WORK INSTRUCTION ▸
Reproduce verbatim the lines of the listing below, from the line containing "The height and" through the end of the listing.

▬▬▬

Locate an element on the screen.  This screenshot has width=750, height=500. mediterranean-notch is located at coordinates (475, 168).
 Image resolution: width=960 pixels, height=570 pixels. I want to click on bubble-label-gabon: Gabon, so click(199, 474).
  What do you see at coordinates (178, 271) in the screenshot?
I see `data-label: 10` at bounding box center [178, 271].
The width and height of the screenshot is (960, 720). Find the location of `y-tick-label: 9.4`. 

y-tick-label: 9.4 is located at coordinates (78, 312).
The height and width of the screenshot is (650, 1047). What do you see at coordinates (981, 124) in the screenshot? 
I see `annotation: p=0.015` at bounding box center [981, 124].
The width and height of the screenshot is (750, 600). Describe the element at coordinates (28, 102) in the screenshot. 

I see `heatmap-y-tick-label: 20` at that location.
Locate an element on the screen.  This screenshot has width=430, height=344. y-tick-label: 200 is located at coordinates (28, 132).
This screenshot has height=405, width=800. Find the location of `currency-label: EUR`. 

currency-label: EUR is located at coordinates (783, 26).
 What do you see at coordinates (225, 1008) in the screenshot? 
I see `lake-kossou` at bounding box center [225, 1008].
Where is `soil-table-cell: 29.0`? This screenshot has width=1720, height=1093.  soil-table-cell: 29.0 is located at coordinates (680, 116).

▬▬▬

TASK ANSWER ▸
The height and width of the screenshot is (650, 1047). What do you see at coordinates (981, 124) in the screenshot? 
I see `annotation: p=0.015` at bounding box center [981, 124].
The width and height of the screenshot is (750, 600). Describe the element at coordinates (28, 102) in the screenshot. 

I see `heatmap-y-tick-label: 20` at that location.
Locate an element on the screen.  This screenshot has width=430, height=344. y-tick-label: 200 is located at coordinates (28, 132).
This screenshot has height=405, width=800. Find the location of `currency-label: EUR`. 

currency-label: EUR is located at coordinates (783, 26).
 What do you see at coordinates (225, 1008) in the screenshot? 
I see `lake-kossou` at bounding box center [225, 1008].
Where is `soil-table-cell: 29.0`? This screenshot has width=1720, height=1093.  soil-table-cell: 29.0 is located at coordinates (680, 116).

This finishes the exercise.